Thank you for the correction. The didactics you speak of fall into my definition of "classroom," but the rest (except for journal clubs...not sure what that is) are expected of MDs throughout one's career.

Our conferences of late consist of "customer service" programs. At my facility, nurse educators are holed up in their offices (doing what, I'm not sure...haven't seen one since orientation) except for a very good diabetic nurse educator who comes around quite often.

The biggest point I was trying to make is your model of learning and the culture within the medical world that supports it. We don't have that consistently, and at some facilities, not at all.

Too many NMs feel that any nurse can precept without any reduction of workload or any special training.

I've been told just to talk about what I'm doing as I do it. As if that takes no extra time.

The ridiculous thing is, it's not just that we don't get a workload reduction for training. We'lll often get more work piled on because we have "help."
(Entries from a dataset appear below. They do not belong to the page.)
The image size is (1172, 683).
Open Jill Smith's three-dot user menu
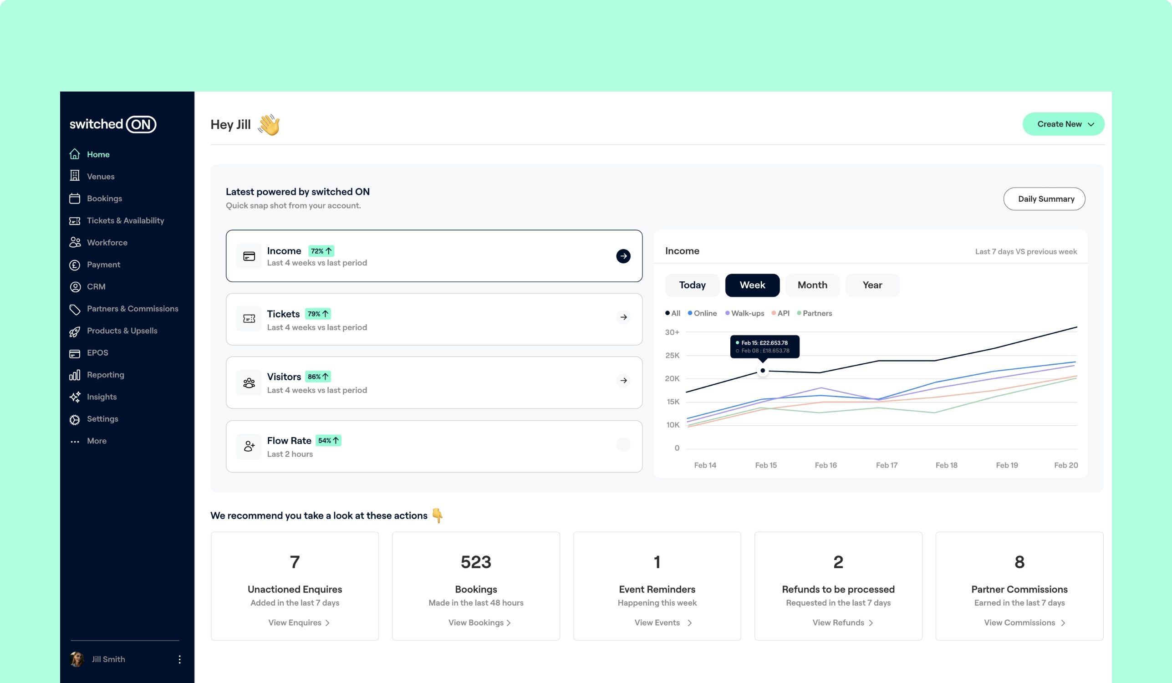[x=180, y=659]
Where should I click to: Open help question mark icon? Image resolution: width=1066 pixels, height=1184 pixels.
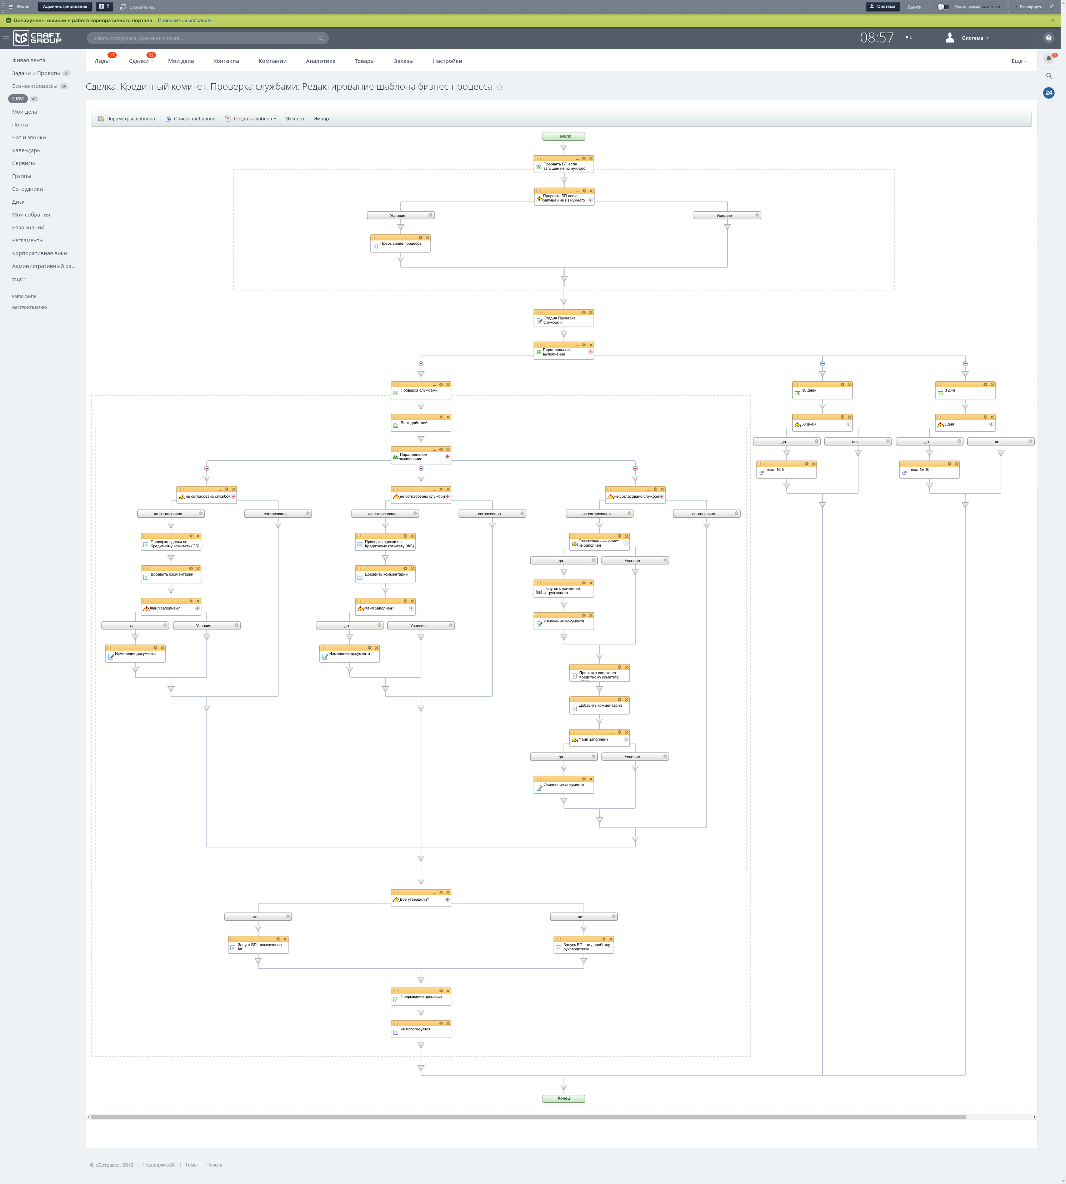tap(1048, 38)
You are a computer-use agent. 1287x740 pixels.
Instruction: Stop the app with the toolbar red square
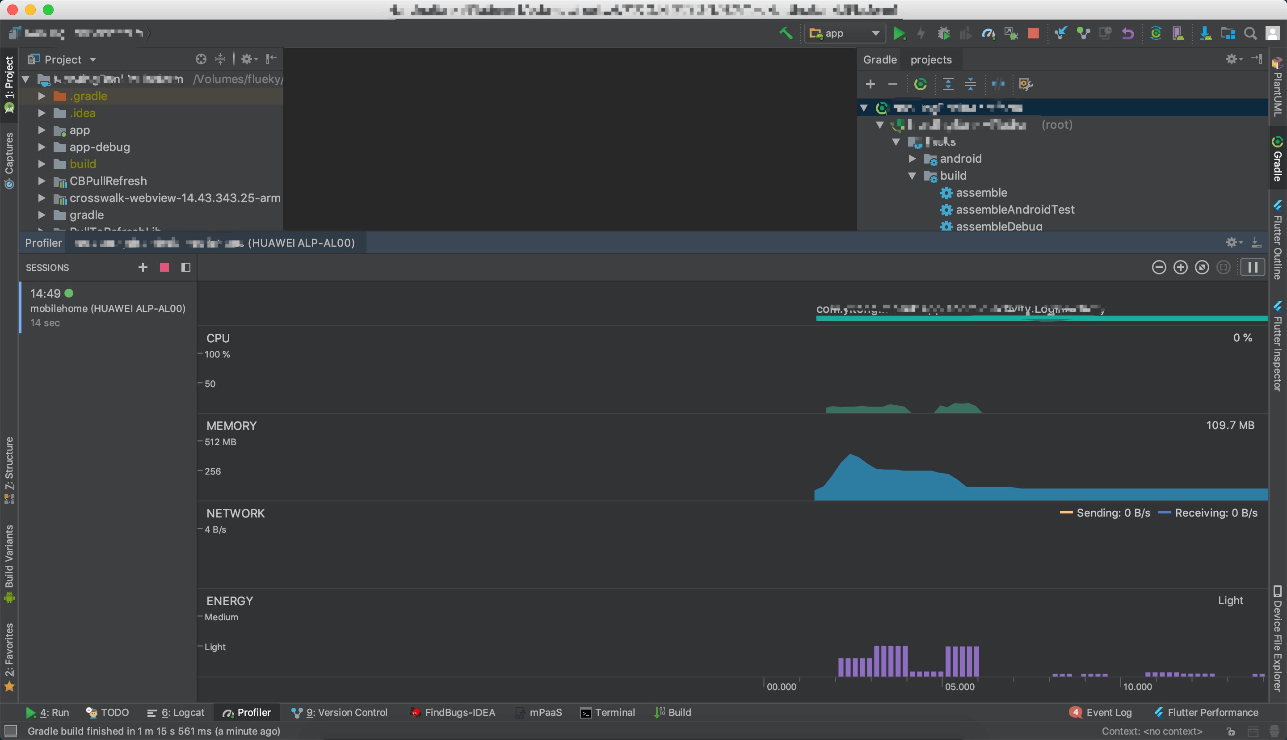pos(1033,34)
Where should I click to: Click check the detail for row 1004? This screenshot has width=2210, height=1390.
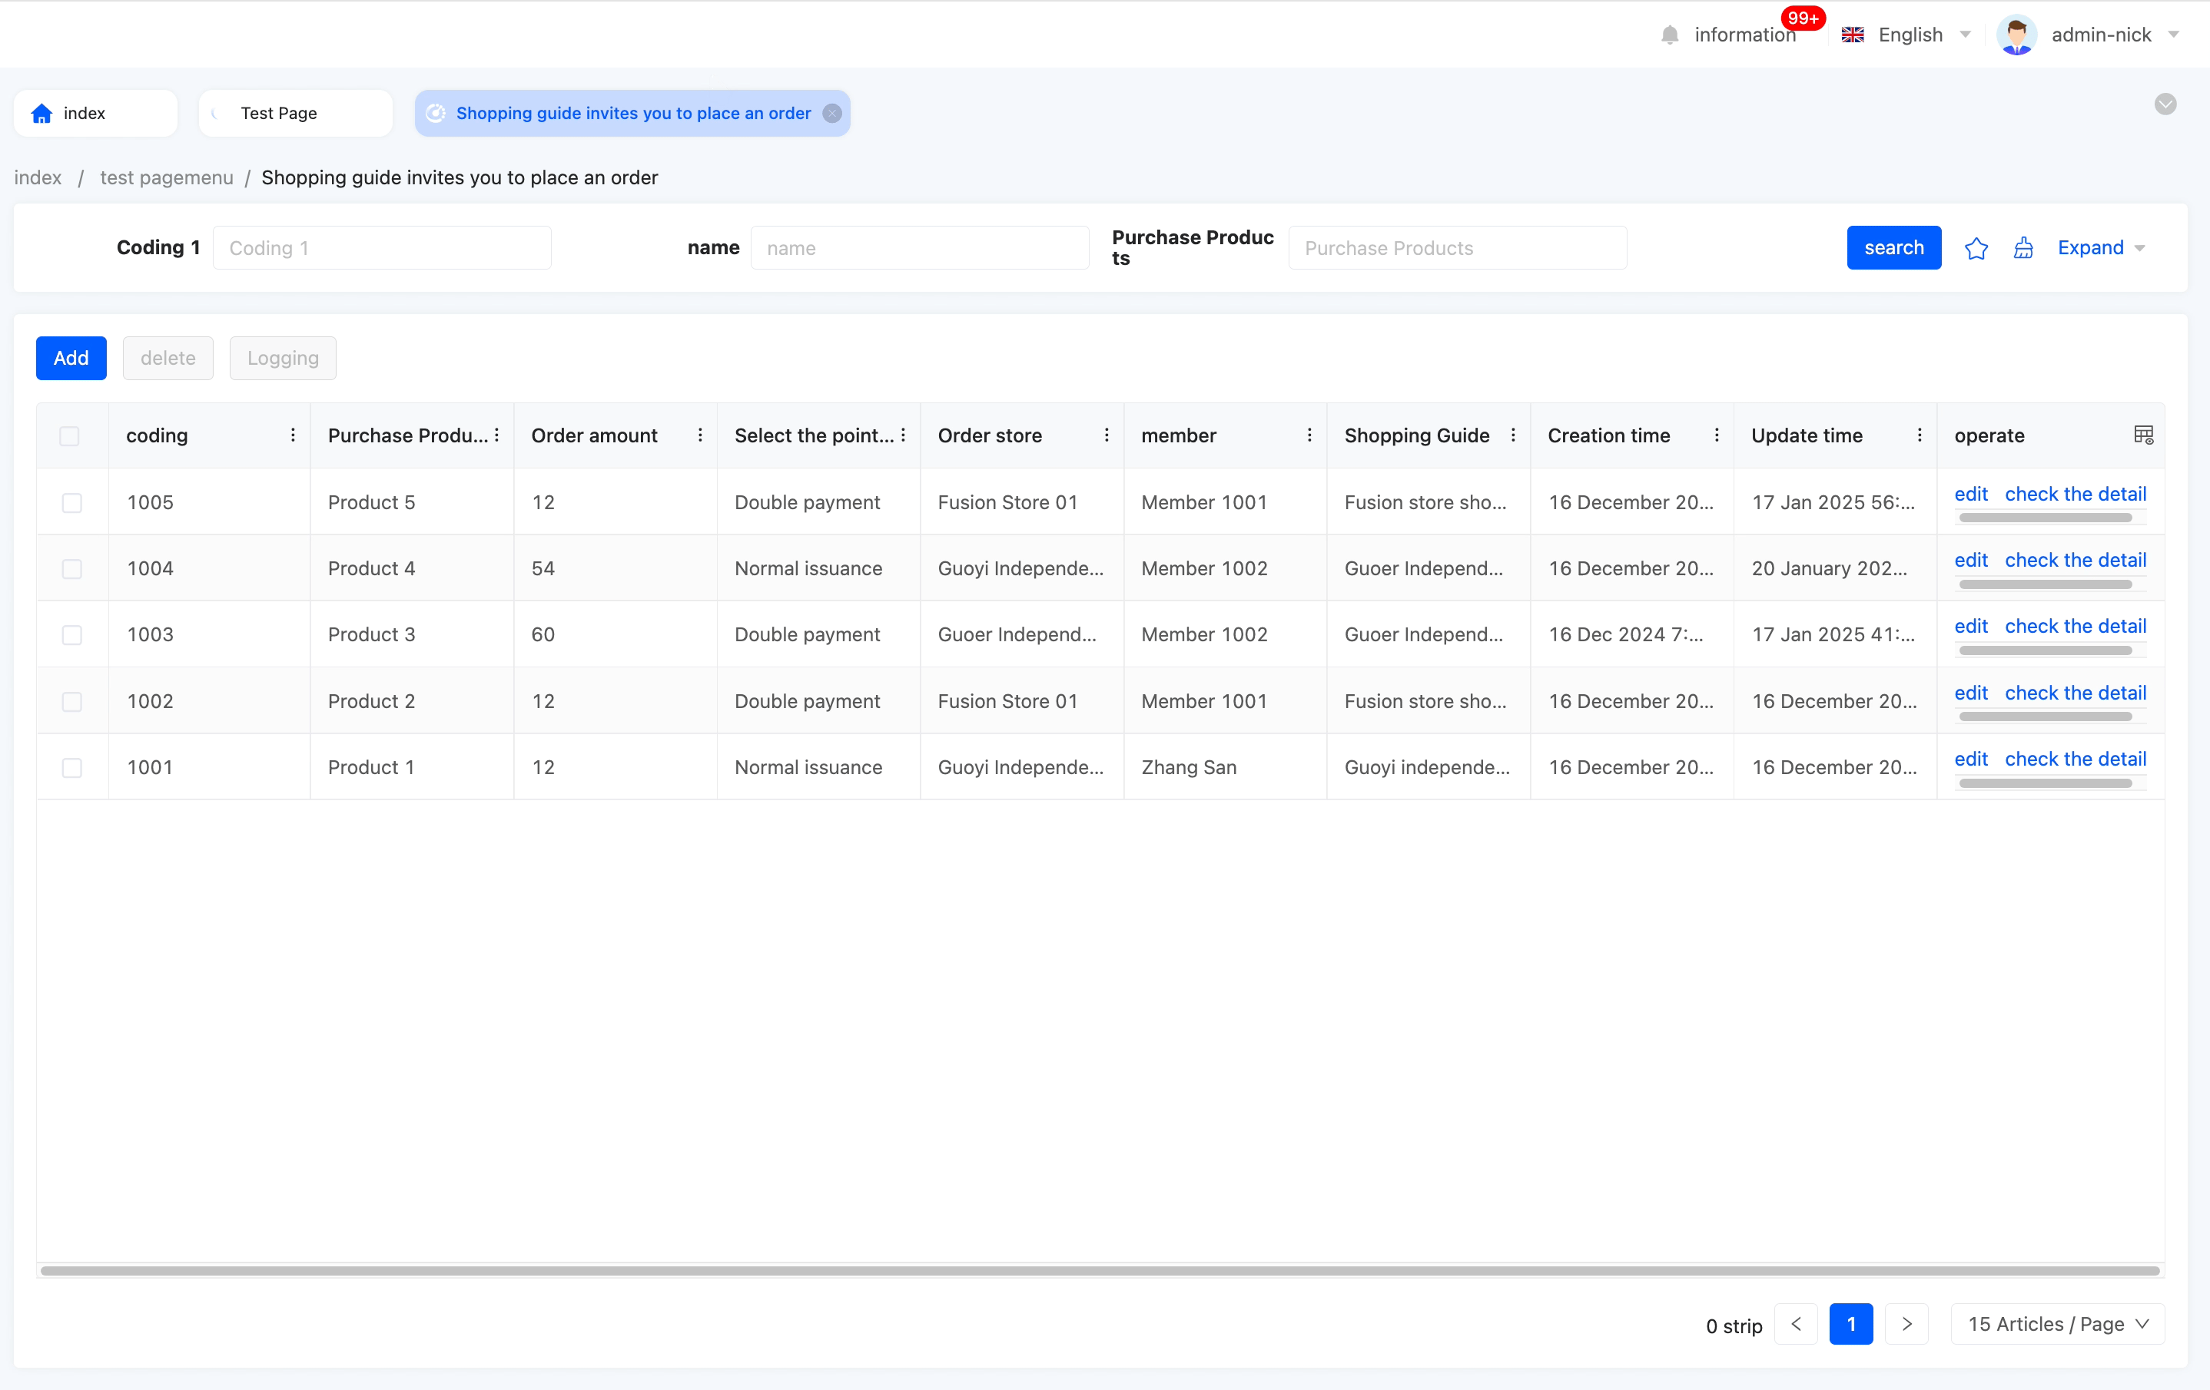[x=2074, y=560]
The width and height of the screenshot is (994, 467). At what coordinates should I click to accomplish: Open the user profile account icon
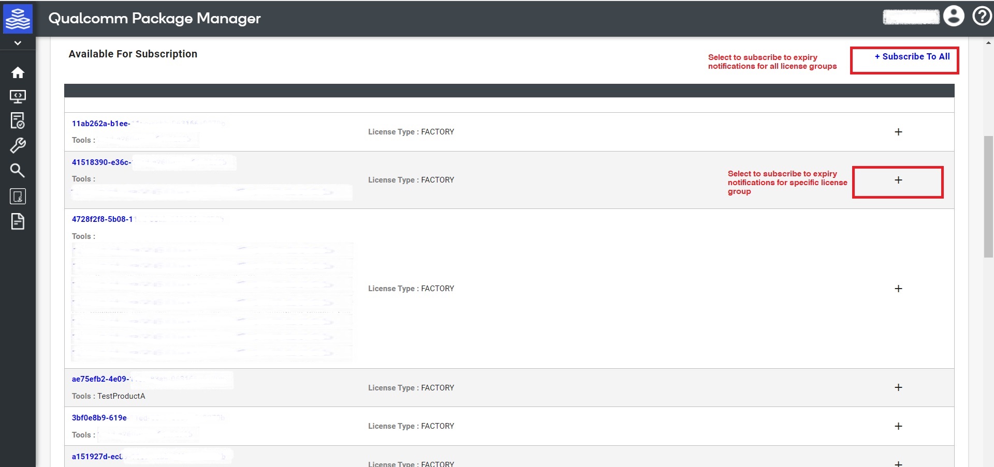[954, 16]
Specializes in Peds/outpatient FP,derm,allergy/private duty.
For those of you jumping down the OPs throat in stating that he would not consider it a calling if it were for minimum wage for free, that's not true. I volunteer on a homeless van 2 days per week which visits the poorest parts of the city to provide basic care for the homeless. I do not get paid for this.

That's a wonderful thing to do, but I don't think we were talking about volunteering or giving back to the community. We were talking about doing a regular job that puts a roof over our heads and food on our table. Mixing those two things together sounds like an attempt to hint that people who rightfully expect a paycheck just aren't altruistic enough and that is not fair.

I think you'll find it quite common that people enter nursing because of a transforming event they or a member of their family experienced. In my case it was the care my little brother received after he was was diagnosed with leukemia.

Specializes in Cardiac Nursing.
thank you for the correction. the didactics you speak of fall into my definition of "classroom," but the rest (except for journal clubs...not sure what that is) are expected of mds throughout one's career.

our conferences of late consist of "customer service" programs. at my facility, nurse educators are holed up in their offices (doing what, i'm not sure...haven't seen one since orientation) except for a very good diabetic nurse educator who comes around quite often.

the biggest point i was trying to make is your model of learning and the culture within the medical world that supports it. we don't have that consistently, and at some facilities, not at all.

this model sounds good, but what hospital would be willing to put in that kind of educational support towards new nurses like they do for new md's? many places i've applied to tout the fact that they are teaching hospitals, meaning they have residencies for multiple medical specialties. some seem proud of the expertise and education they provide for their nursing staff as well as the baby docs, some not so much. i think it would be wonderful if hospitals were as eager to advertise how big their nurse residencies were as much as they are for their medical residencies. also, the baby docs have the support of thier profession.

Specializes in Peds/outpatient FP,derm,allergy/private duty.

Medical education is so completely different. The strict pecking order involved there would have the "nursing eats it's young" people immobile with apoplexy.

Medical education is so completely different. The strict pecking order involved there would have the "nursing eats it's young" people immobile with apoplexy.

Goodness, can you imagine the NETY people going into the police force? "I have to walk a beat before I get to be a homicide detective????" Becoming an attorney? "They expect me to do document review before I get to sit first chair for a homicide?" (Yes, I watch too much L&O and only think about homicide. I especially think about homicide when I'm at work, is that bad?)

I enjoy precepting others, however I do not feel everyone is cut out to precept. It takes patience, perseverence, and a good working knowledge base to be an effective teacher.